> [DATASET CONTENT]
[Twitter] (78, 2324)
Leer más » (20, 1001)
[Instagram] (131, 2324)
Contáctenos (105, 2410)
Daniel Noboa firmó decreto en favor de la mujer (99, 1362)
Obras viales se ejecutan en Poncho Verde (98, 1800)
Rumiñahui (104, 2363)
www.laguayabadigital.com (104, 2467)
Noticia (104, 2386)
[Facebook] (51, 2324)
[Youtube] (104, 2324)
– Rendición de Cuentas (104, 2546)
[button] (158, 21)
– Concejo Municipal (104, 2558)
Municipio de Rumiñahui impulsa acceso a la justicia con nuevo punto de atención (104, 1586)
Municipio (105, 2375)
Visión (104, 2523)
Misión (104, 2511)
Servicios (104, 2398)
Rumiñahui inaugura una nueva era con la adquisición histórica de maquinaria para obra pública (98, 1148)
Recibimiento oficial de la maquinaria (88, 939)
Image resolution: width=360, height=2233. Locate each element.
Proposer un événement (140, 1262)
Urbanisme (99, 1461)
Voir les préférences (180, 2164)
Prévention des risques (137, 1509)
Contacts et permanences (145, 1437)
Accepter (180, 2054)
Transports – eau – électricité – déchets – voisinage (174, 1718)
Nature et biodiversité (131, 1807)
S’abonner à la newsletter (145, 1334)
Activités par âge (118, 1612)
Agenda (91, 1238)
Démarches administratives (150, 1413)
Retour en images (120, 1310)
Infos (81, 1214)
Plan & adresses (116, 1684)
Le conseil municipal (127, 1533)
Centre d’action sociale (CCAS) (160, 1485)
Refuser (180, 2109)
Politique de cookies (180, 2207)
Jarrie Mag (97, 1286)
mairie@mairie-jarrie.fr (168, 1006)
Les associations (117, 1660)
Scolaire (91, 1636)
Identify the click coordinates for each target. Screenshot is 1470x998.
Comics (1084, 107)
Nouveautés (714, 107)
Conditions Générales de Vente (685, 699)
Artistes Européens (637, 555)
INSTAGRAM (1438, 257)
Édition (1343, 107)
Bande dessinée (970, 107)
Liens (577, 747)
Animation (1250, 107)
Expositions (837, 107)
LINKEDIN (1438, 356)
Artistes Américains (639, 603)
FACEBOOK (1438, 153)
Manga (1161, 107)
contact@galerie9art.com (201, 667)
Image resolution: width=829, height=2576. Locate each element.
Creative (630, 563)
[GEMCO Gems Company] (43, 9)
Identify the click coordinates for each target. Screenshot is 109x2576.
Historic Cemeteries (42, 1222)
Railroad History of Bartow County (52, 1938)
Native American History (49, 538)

> [BRIEF] A single number is the whole answer: please count how many lines of the records above include the string "click".

> [EXERCISE ANSWER] 2